» Exercise goal: Reproduce the records below with "input field" swapped for "text box" and everything else left unchanged. Omit the pictures from your answer.

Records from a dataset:

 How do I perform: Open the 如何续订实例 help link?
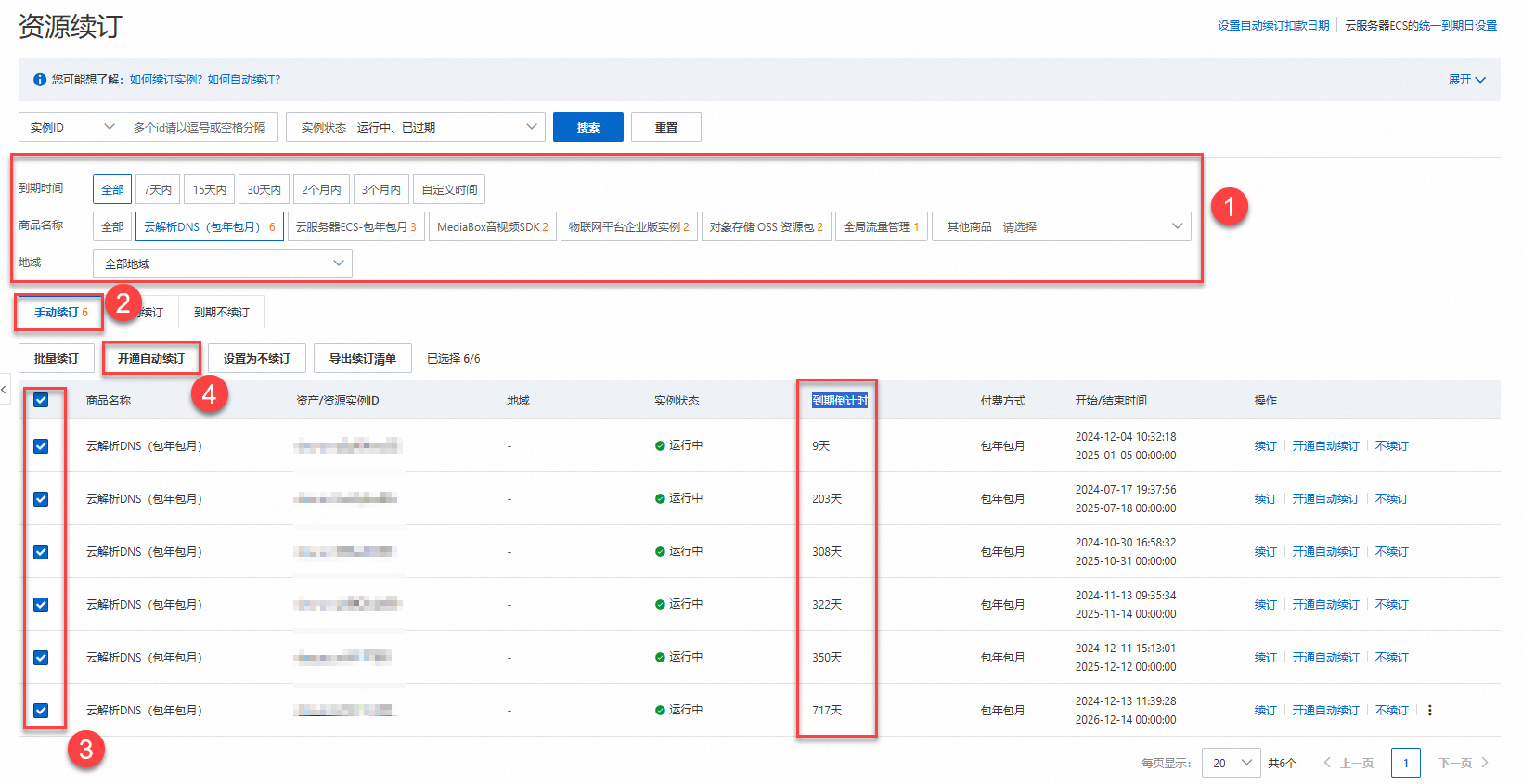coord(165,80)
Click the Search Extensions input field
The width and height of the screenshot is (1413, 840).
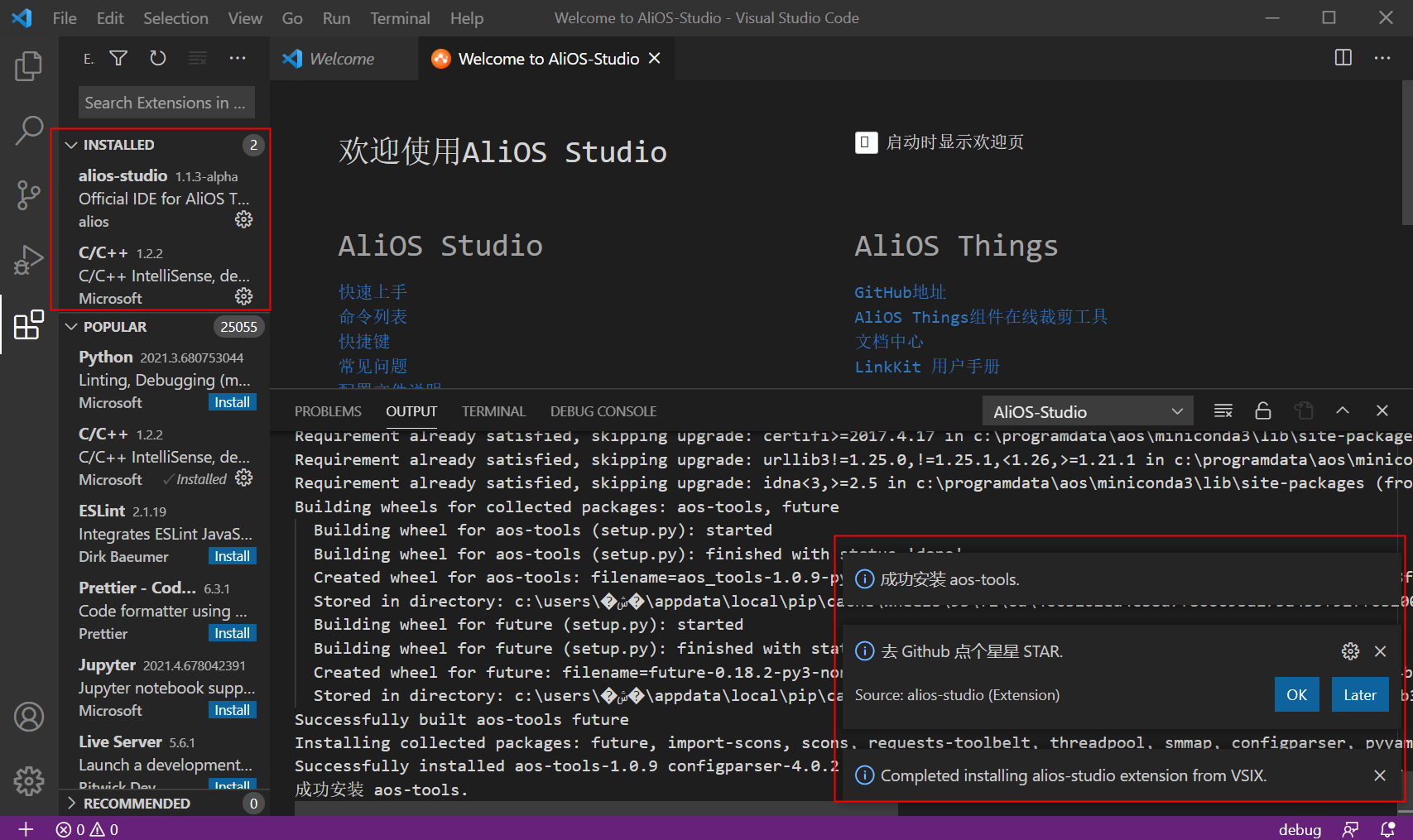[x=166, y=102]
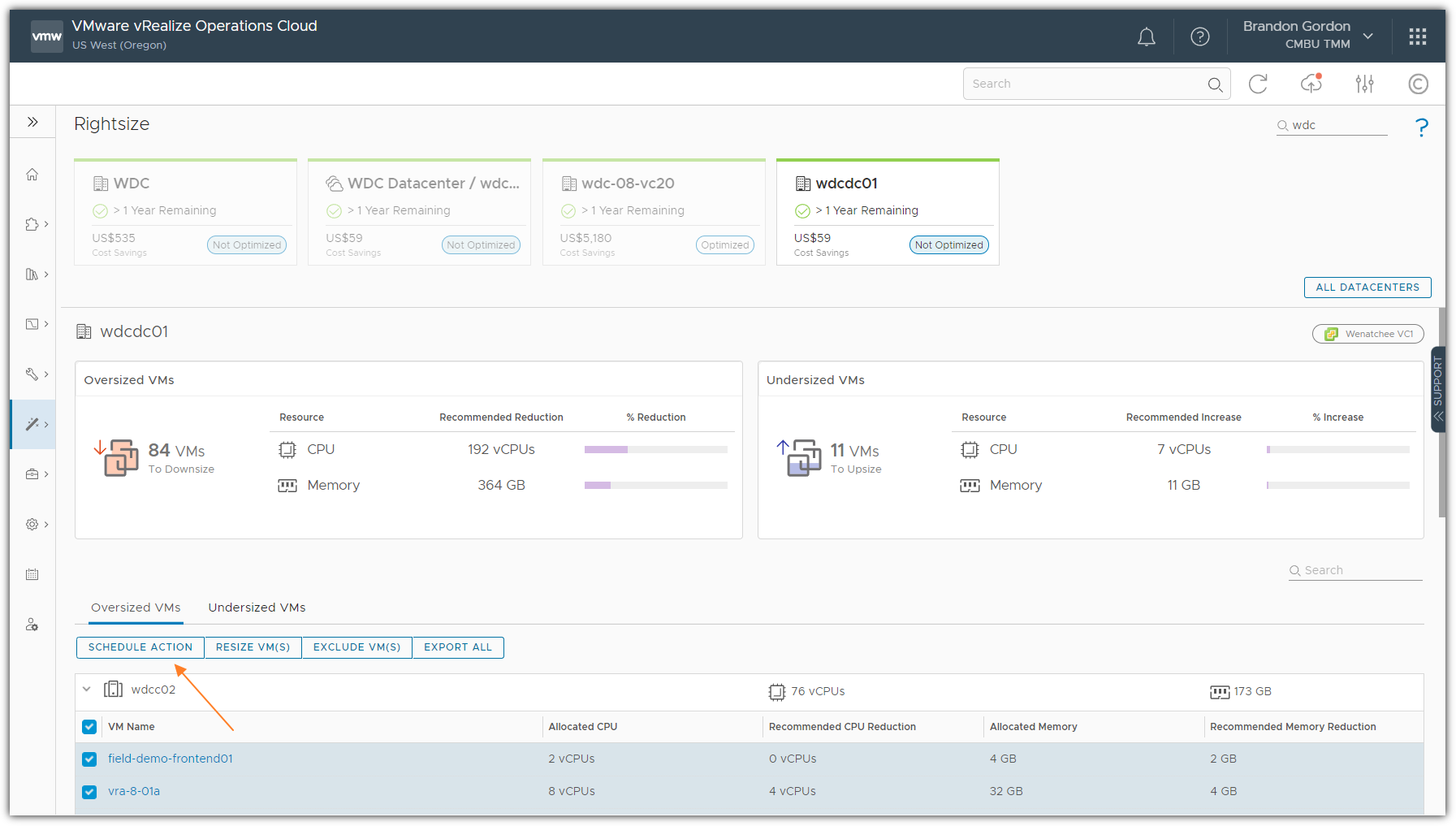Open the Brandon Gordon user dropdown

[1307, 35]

» Solution to the exercise:
 How do I perform: Open the 如何续订实例 help link?
coord(165,80)
Click the Search Extensions text box
The width and height of the screenshot is (1413, 840).
[x=166, y=102]
Open the Brandon Gordon user dropdown

[1307, 35]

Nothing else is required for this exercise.